Каковы возможные последствия такого религиозного безразличия? Эмпирических исследований, прямо фиксирующих его социальные и политические эффекты, пока немного, поэтому здесь можно только строить предположения. Я думаю, что исчезновение религии как источника смысла не оставляет человека в «ценностном вакууме». Скорее, он начинает искать альтернативные основания для самоопределения – в философии, культуре, науке, светском гуманизме, семейных отношениях или созидательном труде, ориентированном не только на личный успех, но и на общественное благо.
Именно в этом контексте становятся особенно важными современные секулярные организации Германии, которые, как я показываю в книге, способны предложить культурную альтернативу конфессиональному порядку, а не просто отрицание религии. Так, Гуманистический союз Германии развивает концепцию «третьей конфессии» (в противовес католичеству и протестантизму), отстаивая принципы светского гуманизма и мировоззренческого плюрализма. «Третья конфессия» призвана представлять интересы людей, которые не относят себя ни к одной религии и не состоят в религиозных организациях. По данным социологических опросов на 2024 год, к этой группе относится около 46 % населения Германии. Сегодня Гуманистический союз продолжает развивать проекты в рамках светской культуры: гуманистические детские сады, школы, Академию
для взрослых, хосписы, дома престарелых и консультативные службы. Светские обряды, включая свадьбы и конфирмации, остаются востребованными, позволяя союзу сопровождать нерелигиозных людей «от колыбели до могилы».
Фонд Джордано Бруно продвигает идею ведущей культуры гуманизма и Просвещения, предлагая в качестве альтернативы доминирующей в Европе христианской традиции светскую культурную модель, основанную на автономии личности, рациональности и правах человека.
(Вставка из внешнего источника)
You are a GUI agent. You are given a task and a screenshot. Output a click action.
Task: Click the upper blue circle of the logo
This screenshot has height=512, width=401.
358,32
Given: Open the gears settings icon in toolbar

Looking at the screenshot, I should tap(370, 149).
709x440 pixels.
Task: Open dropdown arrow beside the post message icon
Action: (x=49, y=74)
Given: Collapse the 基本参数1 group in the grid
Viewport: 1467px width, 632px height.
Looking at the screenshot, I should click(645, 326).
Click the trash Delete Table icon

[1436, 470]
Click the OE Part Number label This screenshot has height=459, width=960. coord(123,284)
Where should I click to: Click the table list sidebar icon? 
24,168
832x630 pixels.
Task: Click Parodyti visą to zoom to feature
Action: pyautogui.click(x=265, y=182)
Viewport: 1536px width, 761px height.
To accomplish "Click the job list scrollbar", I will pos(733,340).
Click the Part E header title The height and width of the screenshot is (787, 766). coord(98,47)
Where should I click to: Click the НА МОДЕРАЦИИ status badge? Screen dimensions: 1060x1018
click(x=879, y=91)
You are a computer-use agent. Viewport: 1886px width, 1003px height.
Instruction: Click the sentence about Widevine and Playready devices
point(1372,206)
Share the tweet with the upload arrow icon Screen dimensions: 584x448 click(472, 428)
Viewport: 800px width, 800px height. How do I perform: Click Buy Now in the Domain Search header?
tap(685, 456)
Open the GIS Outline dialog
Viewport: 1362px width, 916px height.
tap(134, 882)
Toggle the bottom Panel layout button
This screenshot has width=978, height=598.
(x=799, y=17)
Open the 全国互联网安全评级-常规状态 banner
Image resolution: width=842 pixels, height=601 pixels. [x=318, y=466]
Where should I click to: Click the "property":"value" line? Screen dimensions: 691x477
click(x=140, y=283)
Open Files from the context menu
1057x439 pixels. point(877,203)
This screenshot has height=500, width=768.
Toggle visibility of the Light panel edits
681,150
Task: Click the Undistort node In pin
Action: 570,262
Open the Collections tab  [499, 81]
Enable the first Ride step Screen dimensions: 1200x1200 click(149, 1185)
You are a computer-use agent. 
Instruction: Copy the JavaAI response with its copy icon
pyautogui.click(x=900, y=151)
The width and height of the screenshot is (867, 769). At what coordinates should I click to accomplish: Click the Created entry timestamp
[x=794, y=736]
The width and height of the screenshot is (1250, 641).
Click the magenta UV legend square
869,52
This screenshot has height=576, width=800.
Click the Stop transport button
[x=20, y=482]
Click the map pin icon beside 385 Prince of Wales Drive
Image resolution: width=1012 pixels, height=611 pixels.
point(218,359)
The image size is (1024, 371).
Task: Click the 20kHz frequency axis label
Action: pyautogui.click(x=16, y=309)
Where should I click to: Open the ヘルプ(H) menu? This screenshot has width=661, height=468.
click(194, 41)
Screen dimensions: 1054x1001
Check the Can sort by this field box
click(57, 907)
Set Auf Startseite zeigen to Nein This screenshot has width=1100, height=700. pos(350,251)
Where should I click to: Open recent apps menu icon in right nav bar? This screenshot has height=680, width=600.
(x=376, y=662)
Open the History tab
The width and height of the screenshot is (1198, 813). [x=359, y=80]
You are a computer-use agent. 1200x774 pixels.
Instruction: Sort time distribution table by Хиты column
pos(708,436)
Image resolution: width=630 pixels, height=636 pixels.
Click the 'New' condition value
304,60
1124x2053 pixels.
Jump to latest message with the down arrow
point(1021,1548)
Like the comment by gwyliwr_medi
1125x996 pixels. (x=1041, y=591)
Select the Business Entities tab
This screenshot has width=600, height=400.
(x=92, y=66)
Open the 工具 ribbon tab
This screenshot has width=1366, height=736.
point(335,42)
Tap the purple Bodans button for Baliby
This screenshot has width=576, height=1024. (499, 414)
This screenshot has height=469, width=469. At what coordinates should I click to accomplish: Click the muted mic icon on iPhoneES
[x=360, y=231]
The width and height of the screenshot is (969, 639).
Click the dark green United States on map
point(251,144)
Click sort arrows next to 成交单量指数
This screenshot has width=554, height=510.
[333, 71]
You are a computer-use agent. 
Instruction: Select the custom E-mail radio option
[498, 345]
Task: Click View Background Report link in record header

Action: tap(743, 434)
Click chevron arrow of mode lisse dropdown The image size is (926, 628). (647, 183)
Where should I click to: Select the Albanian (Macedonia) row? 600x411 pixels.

Иными словами, рост религиозного безразличия не означает ни морального распада общества, ни массового перехода к атеизму. Скорее меняются способы, с помощью которых люди ищут смысл и объединяются. Это создаёт почву для новых светских проектов, которые берут на себя часть тех функций, которые ранее выполняла религия, но уже на иных, нерелигиозных основаниях.
Беседу вёл Даниил Туркенич, специалист отдела научной коммуникации и популяризации науки, аспирант и старший лаборант сектора социальной эпистемологии Института философии РАН.